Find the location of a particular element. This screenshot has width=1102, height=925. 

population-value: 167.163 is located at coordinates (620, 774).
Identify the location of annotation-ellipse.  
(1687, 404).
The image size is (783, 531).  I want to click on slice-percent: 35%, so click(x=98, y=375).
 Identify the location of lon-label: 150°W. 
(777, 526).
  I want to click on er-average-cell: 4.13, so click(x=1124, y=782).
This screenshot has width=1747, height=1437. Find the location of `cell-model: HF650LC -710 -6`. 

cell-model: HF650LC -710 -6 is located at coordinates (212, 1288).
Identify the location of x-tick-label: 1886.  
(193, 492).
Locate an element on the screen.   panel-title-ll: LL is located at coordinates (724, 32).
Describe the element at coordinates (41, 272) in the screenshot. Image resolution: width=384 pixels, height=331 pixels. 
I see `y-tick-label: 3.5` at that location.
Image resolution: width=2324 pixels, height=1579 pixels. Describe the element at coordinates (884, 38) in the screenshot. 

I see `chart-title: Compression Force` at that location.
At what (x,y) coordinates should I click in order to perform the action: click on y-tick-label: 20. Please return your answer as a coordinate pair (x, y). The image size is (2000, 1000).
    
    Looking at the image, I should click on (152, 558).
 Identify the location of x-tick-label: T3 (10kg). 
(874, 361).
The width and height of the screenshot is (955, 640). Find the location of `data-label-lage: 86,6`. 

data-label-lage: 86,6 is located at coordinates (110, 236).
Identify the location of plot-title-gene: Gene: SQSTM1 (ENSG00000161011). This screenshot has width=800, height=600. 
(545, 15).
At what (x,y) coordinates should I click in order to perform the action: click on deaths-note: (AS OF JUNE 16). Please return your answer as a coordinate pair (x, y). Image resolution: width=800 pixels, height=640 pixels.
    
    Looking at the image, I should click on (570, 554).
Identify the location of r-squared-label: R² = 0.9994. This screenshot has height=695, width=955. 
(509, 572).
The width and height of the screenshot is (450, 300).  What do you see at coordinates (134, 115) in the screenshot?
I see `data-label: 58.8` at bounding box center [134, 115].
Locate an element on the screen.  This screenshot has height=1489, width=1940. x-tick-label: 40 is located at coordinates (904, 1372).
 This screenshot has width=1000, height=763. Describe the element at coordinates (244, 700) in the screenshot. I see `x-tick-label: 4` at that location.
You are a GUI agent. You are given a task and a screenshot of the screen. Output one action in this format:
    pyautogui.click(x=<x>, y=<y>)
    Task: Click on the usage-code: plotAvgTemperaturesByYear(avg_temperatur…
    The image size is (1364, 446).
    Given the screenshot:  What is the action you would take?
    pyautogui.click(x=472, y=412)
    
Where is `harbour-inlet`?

__________

__OBJETIVO DE LA TAREA__
Cambia "Identify the location of" por "Determine the position of" en todos los registros y reprodúcelos sin alterar nada más.

__SOLUCIÓN ESCRITA__
Find the location of a particular element. This screenshot has width=1102, height=925. 

population-value: 167.163 is located at coordinates (620, 774).
Determine the position of annotation-ellipse.  
(1687, 404).
The image size is (783, 531).  I want to click on slice-percent: 35%, so click(x=98, y=375).
 Determine the position of lon-label: 150°W. 
(777, 526).
  I want to click on er-average-cell: 4.13, so click(x=1124, y=782).
This screenshot has width=1747, height=1437. Find the location of `cell-model: HF650LC -710 -6`. 

cell-model: HF650LC -710 -6 is located at coordinates (212, 1288).
Determine the position of x-tick-label: 1886.  
(193, 492).
Locate an element on the screen.   panel-title-ll: LL is located at coordinates (724, 32).
Describe the element at coordinates (41, 272) in the screenshot. Image resolution: width=384 pixels, height=331 pixels. 
I see `y-tick-label: 3.5` at that location.
Image resolution: width=2324 pixels, height=1579 pixels. Describe the element at coordinates (884, 38) in the screenshot. 

I see `chart-title: Compression Force` at that location.
At what (x,y) coordinates should I click in order to perform the action: click on y-tick-label: 20. Please return your answer as a coordinate pair (x, y). The image size is (2000, 1000).
    
    Looking at the image, I should click on (152, 558).
 Determine the position of x-tick-label: T3 (10kg). 
(874, 361).
The width and height of the screenshot is (955, 640). Find the location of `data-label-lage: 86,6`. 

data-label-lage: 86,6 is located at coordinates (110, 236).
Determine the position of plot-title-gene: Gene: SQSTM1 (ENSG00000161011). This screenshot has width=800, height=600. 
(545, 15).
At what (x,y) coordinates should I click in order to perform the action: click on deaths-note: (AS OF JUNE 16). Please return your answer as a coordinate pair (x, y). Image resolution: width=800 pixels, height=640 pixels.
    
    Looking at the image, I should click on (570, 554).
Determine the position of r-squared-label: R² = 0.9994. This screenshot has height=695, width=955. 
(509, 572).
The width and height of the screenshot is (450, 300).  What do you see at coordinates (134, 115) in the screenshot?
I see `data-label: 58.8` at bounding box center [134, 115].
Locate an element on the screen.  This screenshot has height=1489, width=1940. x-tick-label: 40 is located at coordinates (904, 1372).
 This screenshot has width=1000, height=763. Describe the element at coordinates (244, 700) in the screenshot. I see `x-tick-label: 4` at that location.
You are a GUI agent. You are given a task and a screenshot of the screen. Output one action in this format:
    pyautogui.click(x=<x>, y=<y>)
    Task: Click on the usage-code: plotAvgTemperaturesByYear(avg_temperatur…
    The image size is (1364, 446).
    Given the screenshot:  What is the action you would take?
    pyautogui.click(x=472, y=412)
    
Where is `harbour-inlet`?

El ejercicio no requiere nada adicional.